COVID-19: Medical Research in a Rapidly Developing Pandemic
Posted on 20th April 2020 by Robert Wight
In December 2019, a novel coronavirus strain (now known as SARS-CoV-2) emerged in the Hubei province of China. As of April 2020, there is an ongoing pandemic of COVID-19, the respiratory disease caused by this virus.
The rate at which this pandemic is developing poses substantial challenges to all, from front-line healthcare workers treating patients, to governments making decisions on national policies. Clinical health researchers face the delicate balancing act of producing rigorous, reliable research, but doing so in as short a timeframe as possible.

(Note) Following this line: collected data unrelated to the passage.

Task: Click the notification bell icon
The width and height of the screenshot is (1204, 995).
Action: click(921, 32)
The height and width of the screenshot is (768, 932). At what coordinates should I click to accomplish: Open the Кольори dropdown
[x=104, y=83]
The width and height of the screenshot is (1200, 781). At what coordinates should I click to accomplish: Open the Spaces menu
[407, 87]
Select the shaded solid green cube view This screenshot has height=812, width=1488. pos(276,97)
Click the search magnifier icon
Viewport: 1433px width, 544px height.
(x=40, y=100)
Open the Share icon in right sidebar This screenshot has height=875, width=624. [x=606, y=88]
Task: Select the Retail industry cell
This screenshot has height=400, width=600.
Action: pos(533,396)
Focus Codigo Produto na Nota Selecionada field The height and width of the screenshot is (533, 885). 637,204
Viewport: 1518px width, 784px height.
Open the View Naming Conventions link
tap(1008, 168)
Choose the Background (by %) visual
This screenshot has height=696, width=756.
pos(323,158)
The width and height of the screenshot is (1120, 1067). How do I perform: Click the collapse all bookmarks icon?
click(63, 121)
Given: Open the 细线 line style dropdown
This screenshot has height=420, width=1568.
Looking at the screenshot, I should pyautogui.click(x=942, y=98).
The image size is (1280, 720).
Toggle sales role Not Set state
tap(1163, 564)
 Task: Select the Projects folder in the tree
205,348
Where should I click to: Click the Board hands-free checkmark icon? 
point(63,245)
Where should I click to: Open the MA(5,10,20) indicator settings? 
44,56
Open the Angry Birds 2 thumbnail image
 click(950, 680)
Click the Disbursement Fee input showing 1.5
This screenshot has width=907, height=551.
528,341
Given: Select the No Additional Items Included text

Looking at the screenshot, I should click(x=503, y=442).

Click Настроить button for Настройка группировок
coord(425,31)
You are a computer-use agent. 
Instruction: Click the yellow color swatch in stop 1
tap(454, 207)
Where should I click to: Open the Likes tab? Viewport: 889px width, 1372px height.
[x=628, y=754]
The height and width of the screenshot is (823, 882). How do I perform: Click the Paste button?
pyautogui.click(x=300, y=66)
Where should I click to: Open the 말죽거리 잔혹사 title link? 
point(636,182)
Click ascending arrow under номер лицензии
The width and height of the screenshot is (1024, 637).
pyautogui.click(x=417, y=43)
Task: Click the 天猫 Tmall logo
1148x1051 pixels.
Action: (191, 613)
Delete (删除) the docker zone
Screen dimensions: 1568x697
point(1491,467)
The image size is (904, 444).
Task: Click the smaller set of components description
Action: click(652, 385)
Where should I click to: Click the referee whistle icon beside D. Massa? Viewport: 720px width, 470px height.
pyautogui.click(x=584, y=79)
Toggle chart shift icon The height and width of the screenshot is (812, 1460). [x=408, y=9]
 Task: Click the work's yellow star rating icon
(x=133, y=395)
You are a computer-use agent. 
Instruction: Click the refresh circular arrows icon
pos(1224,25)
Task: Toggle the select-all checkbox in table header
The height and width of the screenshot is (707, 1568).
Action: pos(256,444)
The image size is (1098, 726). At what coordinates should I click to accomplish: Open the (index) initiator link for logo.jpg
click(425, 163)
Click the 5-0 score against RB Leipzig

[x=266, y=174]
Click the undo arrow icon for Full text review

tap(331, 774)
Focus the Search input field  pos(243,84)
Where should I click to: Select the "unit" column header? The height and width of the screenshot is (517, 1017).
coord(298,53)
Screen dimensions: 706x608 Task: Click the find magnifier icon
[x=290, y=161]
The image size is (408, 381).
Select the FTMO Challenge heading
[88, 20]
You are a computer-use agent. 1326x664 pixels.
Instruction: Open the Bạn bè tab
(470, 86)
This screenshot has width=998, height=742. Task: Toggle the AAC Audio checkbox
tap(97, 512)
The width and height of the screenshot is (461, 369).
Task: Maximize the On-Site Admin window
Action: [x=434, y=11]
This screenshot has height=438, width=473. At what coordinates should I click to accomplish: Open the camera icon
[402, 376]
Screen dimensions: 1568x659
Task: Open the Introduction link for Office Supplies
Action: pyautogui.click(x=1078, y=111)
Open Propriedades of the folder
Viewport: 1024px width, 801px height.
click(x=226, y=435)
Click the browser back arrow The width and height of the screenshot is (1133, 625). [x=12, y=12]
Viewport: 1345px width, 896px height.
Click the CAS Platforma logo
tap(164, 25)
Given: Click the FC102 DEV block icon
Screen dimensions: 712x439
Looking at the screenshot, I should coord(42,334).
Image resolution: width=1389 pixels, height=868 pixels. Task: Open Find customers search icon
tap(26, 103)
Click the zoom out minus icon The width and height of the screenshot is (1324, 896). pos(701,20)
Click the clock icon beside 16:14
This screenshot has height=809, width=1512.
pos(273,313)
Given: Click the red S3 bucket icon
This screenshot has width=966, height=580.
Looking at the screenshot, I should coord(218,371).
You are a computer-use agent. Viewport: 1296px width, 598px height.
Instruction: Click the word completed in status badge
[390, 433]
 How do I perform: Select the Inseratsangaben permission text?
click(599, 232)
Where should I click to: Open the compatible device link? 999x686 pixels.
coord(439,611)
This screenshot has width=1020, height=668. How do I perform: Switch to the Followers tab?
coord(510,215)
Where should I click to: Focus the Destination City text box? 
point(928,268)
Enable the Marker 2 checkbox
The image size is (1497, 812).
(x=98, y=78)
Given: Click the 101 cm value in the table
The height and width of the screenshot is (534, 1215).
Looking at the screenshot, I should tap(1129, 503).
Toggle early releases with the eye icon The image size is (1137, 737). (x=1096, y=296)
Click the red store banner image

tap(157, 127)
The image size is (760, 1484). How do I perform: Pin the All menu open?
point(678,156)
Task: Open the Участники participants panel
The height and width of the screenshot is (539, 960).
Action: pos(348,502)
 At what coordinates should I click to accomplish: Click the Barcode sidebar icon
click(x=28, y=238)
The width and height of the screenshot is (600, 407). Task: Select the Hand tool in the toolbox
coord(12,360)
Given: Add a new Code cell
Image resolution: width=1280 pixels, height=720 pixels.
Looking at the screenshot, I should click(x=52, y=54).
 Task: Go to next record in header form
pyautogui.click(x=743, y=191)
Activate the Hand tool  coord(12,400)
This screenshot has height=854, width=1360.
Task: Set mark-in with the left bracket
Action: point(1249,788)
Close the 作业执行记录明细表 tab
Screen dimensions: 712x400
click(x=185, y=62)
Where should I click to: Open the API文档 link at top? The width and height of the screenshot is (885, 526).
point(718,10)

The Race to Find Effective Treatments
Clinical research is necessarily a careful endeavour, checked by regulation that is designed to minimise the chance of harm to participants and to future patients. Well-designed trials can take years to reach their conclusion, whereas the current situation demands answers as soon as possible.
The clamour for useful interventions has led to calls for the early adoption of treatments that have not yet been tested in randomised controlled trials. One prominent example of this is hydroxychloroquine, a drug that is used to treat malaria, as well as autoimmune conditions such as rheumatoid arthritis and lupus. This drug, possibly in combination with the antibiotic azithromycin, has been promoted by public figures and has already been incorporated into some treatment guidelines. There have been reports of doctors stockpiling it for themselves and of people with lupus and rheumatoid arthritis being unable to pick up their prescriptions due to shortages. All this has come on the back of a non-randomised trial of 36 participants, which has serious questions to answer regarding both its methodology and the authors’ publication ethics (1).
A commonly heard rationale for the use of hydroxychloroquine is that its safety profile has been studied previously and so, in this desperate situation, there is no harm in trying it. There are, however, a number of problems with this line of reasoning. Firstly, while they are relatively safe, drugs such as hydroxychloroquine and azithromycin are not without risk. Both are potentially cardiotoxic, for example, and there have already been reports of deaths due to chloroquine poisoning (hydroxychloroquine is generally safer than chloroquine, but also not risk free) (2). Secondly, we have very little data on the safety of these drugs in this particular patient group, and the history of medicine is littered with examples of unanticipated harms that only emerged when drugs were studied properly. Thirdly, for every patient treated with an unproven drug outside of a randomised controlled trial there is an opportunity cost: they could have been enrolled in a trial to study the effect of that drug (or one of several other candidates), providing vital knowledge about their efficacy and safety. There is another aspect to this last point. As well as eschewing the opportunity to gain useful knowledge about treatments, the widespread adoption of unproven therapies can give the impression that they are already known to be effective. This, in turn, may make it more difficult to recruit participants for randomised trials (3,4).
Countless trials for COVID-19 are now being run across the world, studying hydroxychloroquine as well as a number of other candidate treatments. These trials should be able to produce meaningful results in unprecedented timeframes, as there are a great number of potential participants presenting every day. Additionally, as this is an acute disease, the follow up required to show efficacy is relatively short. Some aspects of regulation, such as the need to ensure control groups receive the best available standard of care, are also less relevant in the context of this previously unknown disease. Given the potential to produce good quality research at an unprecedented rate, there really is no excuse to cut corners by accepting lower quality evidence than we usually would.
Making Sense of a Deluge of Evidence: Some Useful Resources
As alluded to above, a large number of clinical trials have now been initiated to study treatments that may be of benefit. There are also many more studies underway to evaluate other aspects of care, and a vast body of existing evidence that may or may not have some relevance to COVID-19. As a result, researchers, clinicians and the public must grapple with an ever-increasing body of relevant literature.
In efforts to help with this newfound information overload, researchers with expertise in evidence synthesis have been pooling resources to produce summaries of relevant research. Cochrane has established a working group to fast-track the updating of relevant systematic reviews, produce new rapid reviews and collate useful resources. Access to the Cochrane library is also temporarily unrestricted worldwide.
The Centre for Evidence Based Medicine (CEBM) at the University of Oxford are conducting rapid reviews of evidence for a broad range of questions, designed to be useful for clinicians and members of the public. Readers can submit their own questions by email and the reviews are regularly updated with new information.
While it will be necessary at times to make decisions based on little evidence, or using lower quality evidence than we would like, this does not mean that weaker forms of evidence are the new gold standard. We must continue to be aware of the limitations of the evidence we use and, wherever possible, treatments must be tested with the same rigour that we would usually expect.
There is a daunting quantity of evidence being produced on COVID-19, and resources such as Cochrane’s information pages and the CEBM Evidence Service are valuable tools to help in finding useful, reliable information.